======== Kaynaktan alıntı ========

Dün sabaha karşı aynı anda uygulanan cezaevi operasyonları da dahil; mevcut siyasetçilerden kimlerin bazı cinayetlere karışmış olduğu açıklamalarından, Çevik Kuvvet polislerinin protesto yürüyüşlerine ve onları kimlerin kışkırttığı iddialarına kadar; gerek hukuk, gerek ekonomi, gerek yönetim dünyasında; kaotik bir kargaşa görünümü, her gün biraz daha yaygınlaşıyormuş gibi...
Oysa bize göre çok daha başka bir açıdan bakmak gerekiyor Türkiye'nin tablosuna..
Bize göre Türkiye, "sanal"lıktan, "saydam"lığa doğru kayma dönemine girdiği için böyle görünmeye başladı.

======== Kayıtlı bilgiler ========

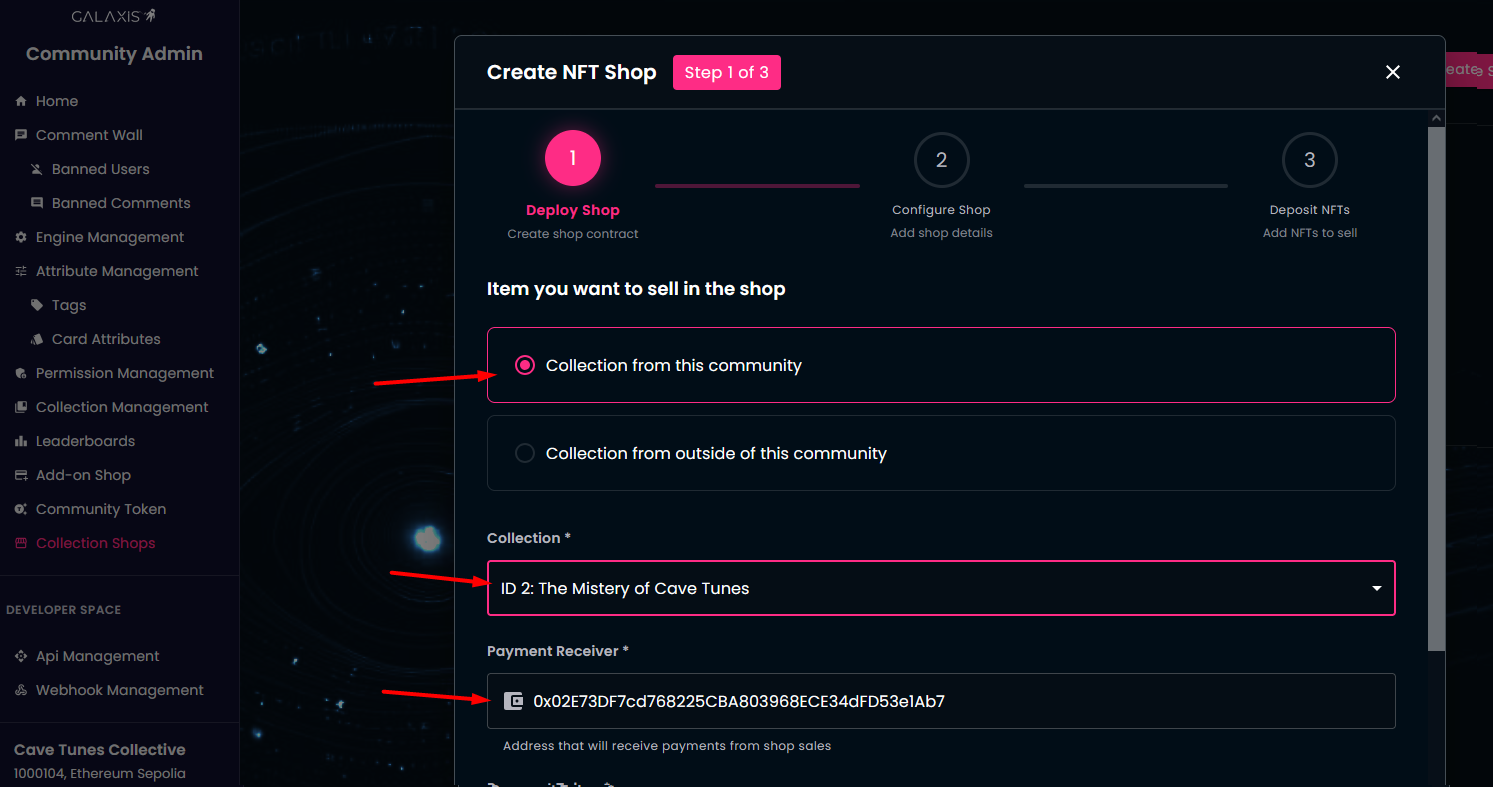Click the Leaderboards bar chart icon
Image resolution: width=1493 pixels, height=787 pixels.
[21, 441]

========

■ İstenenler:
A - Türkiye'nin durumuna dair alıntıda "Dün sabaha karşı" ile "böyle görünmeye başladı." arasındaki bölümü, bu ifadeler de dahil, hiç değiştirmeden yazın.
B - Türkiye'nin durumuna dair alıntıya göre Türkiye neden böyle görünmeye başladı?
C - Türkiye'nin durumuna dair alıntıyı iki cümleyle özetleyin.
Yalnızca alıntıdaki metne dayanın.

■ Sonuçlar:
A -
Dün sabaha karşı aynı anda uygulanan cezaevi operasyonları da dahil; mevcut siyasetçilerden kimlerin bazı cinayetlere karışmış olduğu açıklamalarından, Çevik Kuvvet polislerinin protesto yürüyüşlerine ve onları kimlerin kışkırttığı iddialarına kadar; gerek hukuk, gerek ekonomi, gerek yönetim dünyasında; kaotik bir kargaşa görünümü, her gün biraz daha yaygınlaşıyormuş gibi...
Oysa bize göre çok daha başka bir açıdan bakmak gerekiyor Türkiye'nin tablosuna..
Bize göre Türkiye, "sanal"lıktan, "saydam"lığa doğru kayma dönemine girdiği için böyle görünmeye başladı.

B - Türkiye "sanal"lıktan "saydam"lığa doğru kayma dönemine girdiği için.

C - Alıntıya göre cezaevi operasyonlarından, siyasetçilerin bazı cinayetlere karıştığına dair açıklamalara ve Çevik Kuvvet polislerinin protesto yürüyüşlerine kadar hukuk, ekonomi ve yönetim dünyasında kaotik bir kargaşa görünümü her gün biraz daha yaygınlaşıyormuş gibi duruyor. Alıntı, Türkiye'nin tablosuna çok daha başka bir açıdan bakılması gerektiğini ve ülkenin "sanal"lıktan "saydam"lığa doğru kayma dönemine girdiği için böyle göründüğünü söylüyor.